Cycliste amateur, le Poitevin Jean-Joaquim Crassous pratique l’ultra-longue distance sur route ou en gravel avec, en ligne de mire, une participation à la randonnée Paris-Brest-Paris en août 2027.
La première fois, c’était un Cannes-Poitiers réalisé en moins de dix jours. La dernière, c’était ce week-end à l’occasion du Brevet randonneurs mondiaux (BRM) organisé par son club des Cyclotouristes poitevins : 600km d’une traite à vélo, même pas mal ! Jean-Joaquim Crassous a chopé le virus du vélo (très) longue distance il y a « cinq à six ans »

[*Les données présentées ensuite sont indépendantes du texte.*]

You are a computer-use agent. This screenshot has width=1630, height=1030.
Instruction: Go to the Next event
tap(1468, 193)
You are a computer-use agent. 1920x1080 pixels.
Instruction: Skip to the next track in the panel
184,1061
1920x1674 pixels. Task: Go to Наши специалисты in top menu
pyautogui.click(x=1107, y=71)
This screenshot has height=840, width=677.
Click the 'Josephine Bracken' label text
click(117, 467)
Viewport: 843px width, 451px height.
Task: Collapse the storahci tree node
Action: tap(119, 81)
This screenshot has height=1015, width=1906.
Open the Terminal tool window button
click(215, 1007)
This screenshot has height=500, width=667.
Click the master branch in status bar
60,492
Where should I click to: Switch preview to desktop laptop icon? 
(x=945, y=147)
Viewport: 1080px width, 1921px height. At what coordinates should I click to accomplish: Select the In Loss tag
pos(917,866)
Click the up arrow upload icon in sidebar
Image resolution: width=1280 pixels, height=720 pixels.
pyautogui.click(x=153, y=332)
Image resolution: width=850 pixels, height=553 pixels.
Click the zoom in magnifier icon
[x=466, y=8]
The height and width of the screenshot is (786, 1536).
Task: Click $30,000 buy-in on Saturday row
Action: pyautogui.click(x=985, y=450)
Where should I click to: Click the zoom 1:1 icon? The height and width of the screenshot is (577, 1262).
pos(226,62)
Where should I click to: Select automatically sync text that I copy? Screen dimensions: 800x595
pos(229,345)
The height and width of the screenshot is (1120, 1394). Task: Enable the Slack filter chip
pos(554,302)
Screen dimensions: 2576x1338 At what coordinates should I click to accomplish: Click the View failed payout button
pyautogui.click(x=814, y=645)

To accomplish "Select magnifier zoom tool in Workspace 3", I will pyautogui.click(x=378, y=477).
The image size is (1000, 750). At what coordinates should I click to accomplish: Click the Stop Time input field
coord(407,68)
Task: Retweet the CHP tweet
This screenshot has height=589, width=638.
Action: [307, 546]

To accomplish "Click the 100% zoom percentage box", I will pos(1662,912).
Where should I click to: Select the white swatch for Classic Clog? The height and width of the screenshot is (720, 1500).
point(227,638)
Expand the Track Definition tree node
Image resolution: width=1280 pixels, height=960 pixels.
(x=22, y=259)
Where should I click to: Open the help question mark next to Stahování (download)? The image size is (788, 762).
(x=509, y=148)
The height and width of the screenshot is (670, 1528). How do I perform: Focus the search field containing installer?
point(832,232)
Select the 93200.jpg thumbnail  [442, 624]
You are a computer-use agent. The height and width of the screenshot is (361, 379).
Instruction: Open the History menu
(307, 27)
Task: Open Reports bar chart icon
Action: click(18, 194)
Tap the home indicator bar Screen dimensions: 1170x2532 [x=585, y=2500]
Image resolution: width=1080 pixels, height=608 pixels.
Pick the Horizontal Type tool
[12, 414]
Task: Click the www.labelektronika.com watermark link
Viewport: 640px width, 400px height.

déjà. Et depuis, le webdesigner poitevin repousse les limites, ses propres limites. « A chaque fois, c’est un challenge personnel, il y a une notion de dépassement de soi très forte »,
relève-t-il.
Les longues heures sur la selle ne lui font plus peur, a priori parce qu’il a appris à gérer les paramètres : s’alimenter, s’hydrater, se reposer. Trois « essentiels » pour durer et avaler les kilomètres de bitume sans se mettre dans le rouge. « C’est hyper excitant de se rendre d’un point A à un point B à vélo ! Ce moyen de transport est très crédible », se persuade Jean-Joaquim. D’autant qu’au-delà des épreuves auxquelles il participe (la Gravienne, la Vélocio…), Jean-Joaquim profite de la pause estivale pour s’échapper à vélo avec des amis. L’Irlande, en 2025, la Belgique, l’Espagne, l’Italie, la Creuse, le Massif central… ont recueilli ses faveurs. Cet été, pas de destination exotique mais l’étape du Tour de France, dimanche 19 juillet. Au menu, 170km et 5 400 de D+ (dénivelé positif) entre Bourg-d’Oisans et l’Alpe d’Huez. Les connaisseurs savent… « C’est pour cette raison que je suis allé m’entraîner au Mont Ventoux récemment, histoire de me rassurer
un peu ! »
Le plaisir d’abord
S’il partira dans l’inconnu cet été, le passionné lorgne déjà un autre « gâteau » encore plus copieux : Paris-Brest-Paris, en août 2027 avec 10 000 participants du monde entier sur la ligne de départ pour s’infliger
1 250km. Pour y prétendre, il faut avoir le brevet, ou plutôt les brevets (BRM) sur 200, 400 et
600km. Ce qui signifie que Jean-Joaquim devra beaucoup pédaler dans le premier semestre 2027. « Le mental joue une part très importante », admet-il. En solo ou en groupe, de jour comme de nuit, en gravel ou en vélo de route, le cyclo a appris à « prendre du plaisir »
sur tous les terrains. Après le BRM du week-end dernier, il n’exclut d’ailleurs pas de s’inscrire sur la Gravienne (8-14 juin). « L'appel d’la sôrce »
promet 886km de pur bonheur aux forçats des chemins de traverse, club auquel il appartient déjà.